There is lots of debate going on at the moment around the best approach to working as we emerge from the pandemic.
Many employees have adapted fully to working from home and don’t want to return to the office however some employers are noticing a degree of presenteeism and want to reignite a sense of collaboration and team-work.
In July, Chancellor Rishi Sunak called for young people to return to the office or risk falling behind in their careers.
“I doubt I would have had those strong relationships if I was doing my summer internship or my first bit of my career over Teams and Zoom,” he said.
In some large corporations, things have got more heated as employees have pushed back to senior teams on their requests to start returning to the office and have threatened to quit if they’re forced.
It’s certainly a contentious issue and the most effective long term solutions will be e unique to an individual company.
With so much discussion around remote working over the last 18-months, let’s add some balance by taking a look at some of the benefits of office life.
Culture and Creativity
There’s no doubt about it, video calls kill creativity. Whether it’s someone presenting an idea to an eery silence or people getting cut off because the platform can’t handle more than one person talking at once. There’s no easy way to replicate an effective creative planning session without everyone getting together and throwing ideas and concepts across the room. Whilst not all roles require creative thinking, there’s an element of problem solving to most professional positions and the same rules apply. The office lends itself to collaboration and for most organisation, this is a key element of their culture. Having a strong sense of culture is directly linked to enhanced productivity because employees are more engaged, more collaborative and more passionate about their roles.
Peer to Peer Learning
A big argument for the return to the office is that people in the early stages of their career miss out on peer to peer learning, mentoring and relationship building. In previous work environments new starters would often shadow a team member and if they were struggling with something it was fairly easy to spend some extra time with a colleague going over it. in the virtual world, many people find it much harder to grasp complex processes and find it more uncomfortable reaching out for help in an email. It seems as though more and more people have become insular in their working and this makes it much harder for new starters to understand the bigger picture of how the team fits together. Pre-pandemic, many businesses encouraged people to interact with other teams by asking questions in person rather than via email, this is impossible with a fully remote work force and makes people’s networks much smaller.
Presenteeism has been a long-standing issue for many organisations. People showing up to work when they’re ill, disengaged workers, and a toxic culture of having to stay late. However, these things haven’t disappeared with remote working, it’s just gone digital. A recent survey found that 52% of employees were working longer hours since the shift to remote working and there was an increase in the number of people checking in with work on their annual leave. As businesses start to look at the best working model for their staff, it’s important that the lines between work and down time are redrawn and that wellbeing is placed at the forefront of any decision making. Working in an office should allow people to separate work and home more easily and we need to start normalising switching off out of working hours instead of this “always on” culture that we’ve become accustomed to.

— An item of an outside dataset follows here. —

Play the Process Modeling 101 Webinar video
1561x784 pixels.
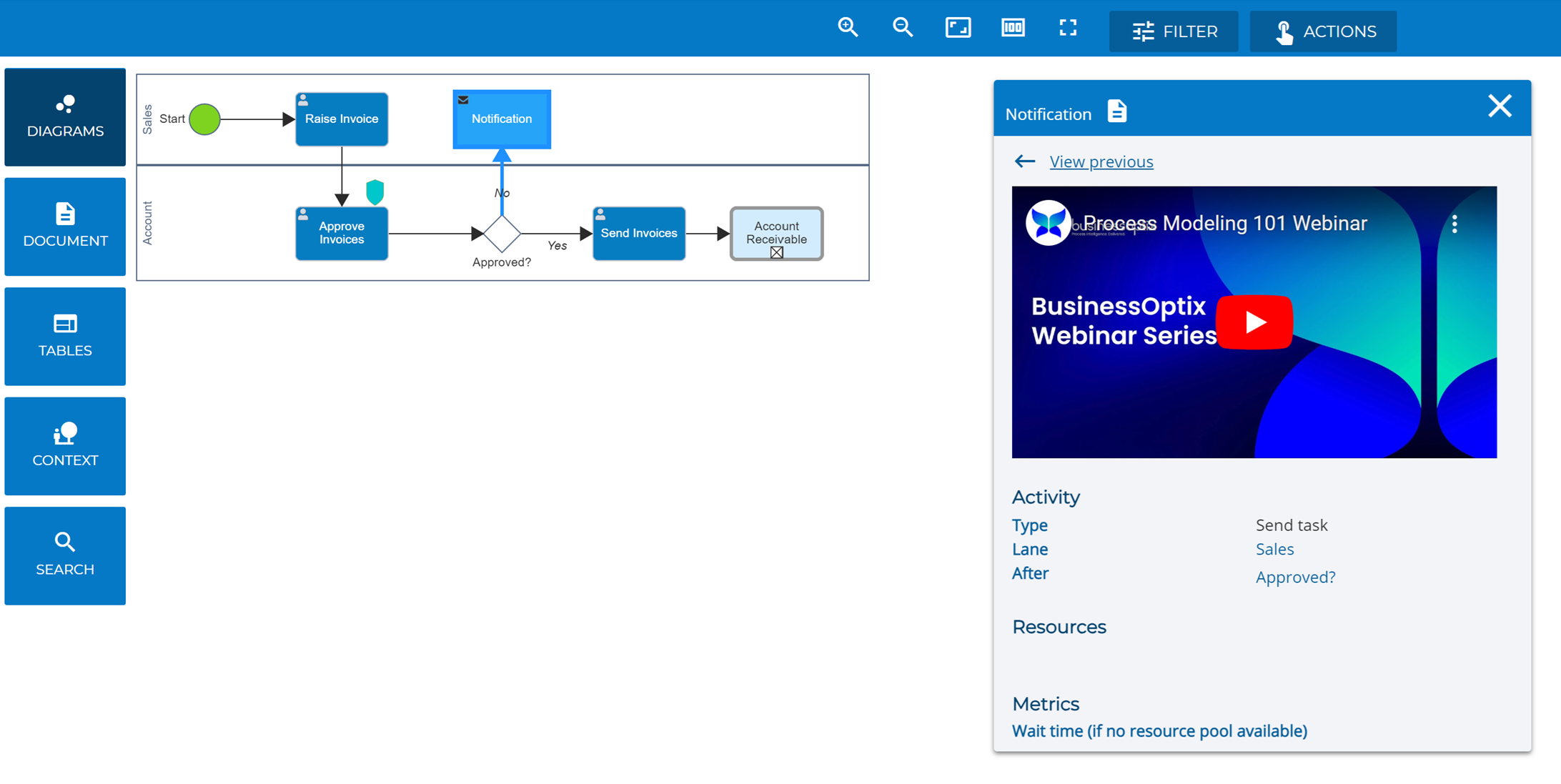pos(1254,322)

There is no “one size fits all” solution to the return to office life but employers will need to find the right balance in order to get the best from their staff.
People have adapted to working from home and are reluctant to change their working routines yet again but there are many benefits for all parties to having a flexible, hybrid approach.
As we emerge from the pandemic, it’s the perfect time to press reset on some of the old approaches that have been engrained in many organisations and look at the best working models for the modern world.